**SUPPLIED DATA**
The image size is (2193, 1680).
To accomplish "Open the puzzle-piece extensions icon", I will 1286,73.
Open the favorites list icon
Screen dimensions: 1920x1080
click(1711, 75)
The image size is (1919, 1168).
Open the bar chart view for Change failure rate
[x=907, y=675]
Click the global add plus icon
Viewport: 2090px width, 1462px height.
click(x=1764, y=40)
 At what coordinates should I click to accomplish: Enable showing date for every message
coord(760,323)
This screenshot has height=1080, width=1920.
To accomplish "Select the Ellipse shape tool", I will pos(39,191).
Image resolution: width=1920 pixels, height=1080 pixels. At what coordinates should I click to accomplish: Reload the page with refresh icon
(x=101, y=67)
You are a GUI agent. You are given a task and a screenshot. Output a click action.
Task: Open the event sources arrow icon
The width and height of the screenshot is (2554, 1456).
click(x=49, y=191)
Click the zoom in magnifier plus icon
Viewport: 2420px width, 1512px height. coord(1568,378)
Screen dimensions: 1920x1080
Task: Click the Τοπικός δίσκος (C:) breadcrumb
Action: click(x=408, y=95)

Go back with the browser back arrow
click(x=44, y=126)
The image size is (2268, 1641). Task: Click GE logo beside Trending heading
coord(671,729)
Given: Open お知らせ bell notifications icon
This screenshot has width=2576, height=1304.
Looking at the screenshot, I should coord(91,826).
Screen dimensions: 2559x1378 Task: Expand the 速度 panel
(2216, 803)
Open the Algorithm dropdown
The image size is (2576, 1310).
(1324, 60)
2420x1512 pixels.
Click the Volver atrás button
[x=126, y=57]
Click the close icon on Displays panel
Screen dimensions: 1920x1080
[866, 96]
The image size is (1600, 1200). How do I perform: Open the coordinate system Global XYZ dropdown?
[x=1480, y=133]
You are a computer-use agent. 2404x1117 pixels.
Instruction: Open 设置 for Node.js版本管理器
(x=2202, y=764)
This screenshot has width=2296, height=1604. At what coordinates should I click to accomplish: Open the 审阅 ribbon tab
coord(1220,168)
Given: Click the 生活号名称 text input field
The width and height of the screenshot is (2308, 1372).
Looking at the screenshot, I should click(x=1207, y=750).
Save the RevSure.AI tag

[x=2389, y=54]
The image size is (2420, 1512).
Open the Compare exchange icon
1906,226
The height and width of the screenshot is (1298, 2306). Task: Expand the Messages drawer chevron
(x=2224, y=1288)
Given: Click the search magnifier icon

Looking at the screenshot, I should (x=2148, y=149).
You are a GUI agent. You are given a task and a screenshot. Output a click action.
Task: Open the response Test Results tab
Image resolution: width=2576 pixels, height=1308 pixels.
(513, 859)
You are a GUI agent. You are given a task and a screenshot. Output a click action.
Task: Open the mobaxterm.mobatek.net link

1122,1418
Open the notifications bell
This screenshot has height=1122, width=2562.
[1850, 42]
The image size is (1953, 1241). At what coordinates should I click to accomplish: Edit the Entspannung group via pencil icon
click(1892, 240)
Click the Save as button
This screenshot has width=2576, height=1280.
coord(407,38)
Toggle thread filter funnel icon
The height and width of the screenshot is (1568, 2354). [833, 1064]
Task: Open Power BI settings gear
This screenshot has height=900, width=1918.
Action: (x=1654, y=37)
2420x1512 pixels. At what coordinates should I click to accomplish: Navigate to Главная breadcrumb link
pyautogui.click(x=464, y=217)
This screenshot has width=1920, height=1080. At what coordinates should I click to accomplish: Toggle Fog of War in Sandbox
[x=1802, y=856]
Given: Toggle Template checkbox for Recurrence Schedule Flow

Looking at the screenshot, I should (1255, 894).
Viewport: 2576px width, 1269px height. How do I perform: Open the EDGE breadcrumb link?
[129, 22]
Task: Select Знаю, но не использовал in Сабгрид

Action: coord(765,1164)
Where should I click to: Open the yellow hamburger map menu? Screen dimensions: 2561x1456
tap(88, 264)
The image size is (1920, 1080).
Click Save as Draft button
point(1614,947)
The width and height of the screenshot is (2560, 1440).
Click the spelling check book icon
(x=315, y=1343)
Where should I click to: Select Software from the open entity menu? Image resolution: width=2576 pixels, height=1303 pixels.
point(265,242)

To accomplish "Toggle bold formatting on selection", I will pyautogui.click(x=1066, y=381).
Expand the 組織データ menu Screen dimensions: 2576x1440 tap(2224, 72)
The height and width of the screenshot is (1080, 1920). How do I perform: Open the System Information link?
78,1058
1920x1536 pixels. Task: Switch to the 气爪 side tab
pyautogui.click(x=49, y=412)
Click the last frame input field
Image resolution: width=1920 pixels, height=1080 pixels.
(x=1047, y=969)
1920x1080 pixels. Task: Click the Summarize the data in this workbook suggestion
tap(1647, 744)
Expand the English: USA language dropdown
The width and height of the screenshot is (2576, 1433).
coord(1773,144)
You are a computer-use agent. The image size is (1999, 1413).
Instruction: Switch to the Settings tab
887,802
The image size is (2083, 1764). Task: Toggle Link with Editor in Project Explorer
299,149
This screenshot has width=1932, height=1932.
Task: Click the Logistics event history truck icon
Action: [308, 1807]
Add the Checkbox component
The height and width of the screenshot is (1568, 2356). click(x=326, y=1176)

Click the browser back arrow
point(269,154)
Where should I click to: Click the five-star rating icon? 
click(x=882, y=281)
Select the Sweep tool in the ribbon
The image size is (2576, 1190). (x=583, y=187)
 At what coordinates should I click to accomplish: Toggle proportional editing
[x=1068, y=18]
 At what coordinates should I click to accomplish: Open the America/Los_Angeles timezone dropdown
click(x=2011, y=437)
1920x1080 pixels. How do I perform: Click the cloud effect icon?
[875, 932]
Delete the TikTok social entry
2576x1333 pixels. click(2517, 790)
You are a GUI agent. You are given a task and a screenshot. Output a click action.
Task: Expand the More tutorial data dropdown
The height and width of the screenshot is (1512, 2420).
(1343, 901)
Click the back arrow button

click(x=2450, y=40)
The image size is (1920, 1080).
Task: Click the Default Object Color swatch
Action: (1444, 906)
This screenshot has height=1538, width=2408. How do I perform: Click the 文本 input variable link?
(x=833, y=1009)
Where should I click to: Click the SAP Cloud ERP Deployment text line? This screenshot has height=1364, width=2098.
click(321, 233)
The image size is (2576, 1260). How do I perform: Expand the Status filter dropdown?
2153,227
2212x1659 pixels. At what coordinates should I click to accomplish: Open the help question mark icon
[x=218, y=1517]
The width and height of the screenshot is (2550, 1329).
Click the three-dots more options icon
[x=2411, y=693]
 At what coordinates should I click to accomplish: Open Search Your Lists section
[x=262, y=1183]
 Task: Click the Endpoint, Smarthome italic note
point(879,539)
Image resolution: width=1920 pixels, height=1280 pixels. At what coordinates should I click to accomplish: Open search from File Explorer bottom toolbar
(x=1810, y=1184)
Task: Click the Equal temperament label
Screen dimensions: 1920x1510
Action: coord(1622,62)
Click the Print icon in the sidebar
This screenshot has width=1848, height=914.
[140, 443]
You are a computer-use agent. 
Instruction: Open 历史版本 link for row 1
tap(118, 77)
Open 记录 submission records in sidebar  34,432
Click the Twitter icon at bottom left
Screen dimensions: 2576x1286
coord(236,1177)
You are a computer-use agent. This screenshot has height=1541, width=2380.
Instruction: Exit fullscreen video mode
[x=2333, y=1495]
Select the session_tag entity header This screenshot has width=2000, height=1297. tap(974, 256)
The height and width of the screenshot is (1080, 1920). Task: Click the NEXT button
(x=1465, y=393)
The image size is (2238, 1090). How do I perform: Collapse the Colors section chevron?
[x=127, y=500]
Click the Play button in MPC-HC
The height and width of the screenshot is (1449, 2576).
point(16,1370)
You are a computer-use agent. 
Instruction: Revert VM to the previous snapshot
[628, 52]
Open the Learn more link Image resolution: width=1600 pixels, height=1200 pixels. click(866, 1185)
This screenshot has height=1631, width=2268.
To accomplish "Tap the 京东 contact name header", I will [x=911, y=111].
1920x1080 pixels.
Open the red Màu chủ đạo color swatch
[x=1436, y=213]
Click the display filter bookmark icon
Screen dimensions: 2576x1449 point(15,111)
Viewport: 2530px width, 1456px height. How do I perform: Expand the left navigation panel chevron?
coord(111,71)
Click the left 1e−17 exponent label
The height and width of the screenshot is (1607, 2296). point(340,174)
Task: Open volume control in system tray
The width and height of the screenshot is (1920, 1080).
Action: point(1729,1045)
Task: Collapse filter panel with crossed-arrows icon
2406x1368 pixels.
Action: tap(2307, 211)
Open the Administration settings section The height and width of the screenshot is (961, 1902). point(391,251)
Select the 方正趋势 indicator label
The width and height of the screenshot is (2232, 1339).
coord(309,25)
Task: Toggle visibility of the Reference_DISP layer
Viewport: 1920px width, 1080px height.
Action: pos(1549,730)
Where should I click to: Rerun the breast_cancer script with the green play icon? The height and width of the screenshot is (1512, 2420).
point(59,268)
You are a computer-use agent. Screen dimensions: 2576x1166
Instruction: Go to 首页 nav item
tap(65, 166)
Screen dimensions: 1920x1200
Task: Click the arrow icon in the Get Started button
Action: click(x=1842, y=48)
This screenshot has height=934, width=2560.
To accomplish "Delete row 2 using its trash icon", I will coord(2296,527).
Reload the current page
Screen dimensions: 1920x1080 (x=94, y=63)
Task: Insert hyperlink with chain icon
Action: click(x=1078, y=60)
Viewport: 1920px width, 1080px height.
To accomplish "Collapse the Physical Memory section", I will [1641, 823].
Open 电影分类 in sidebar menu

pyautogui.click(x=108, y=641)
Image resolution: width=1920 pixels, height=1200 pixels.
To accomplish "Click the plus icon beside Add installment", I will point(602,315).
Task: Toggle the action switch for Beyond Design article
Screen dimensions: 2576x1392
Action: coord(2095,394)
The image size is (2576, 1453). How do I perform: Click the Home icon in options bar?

**PROBLEM STATEMENT**
Lines that include the word "header" are to be extracted from the data above.

**SOLUTION**
Select the session_tag entity header This screenshot has width=2000, height=1297. tap(974, 256)
To accomplish "Tap the 京东 contact name header", I will [x=911, y=111].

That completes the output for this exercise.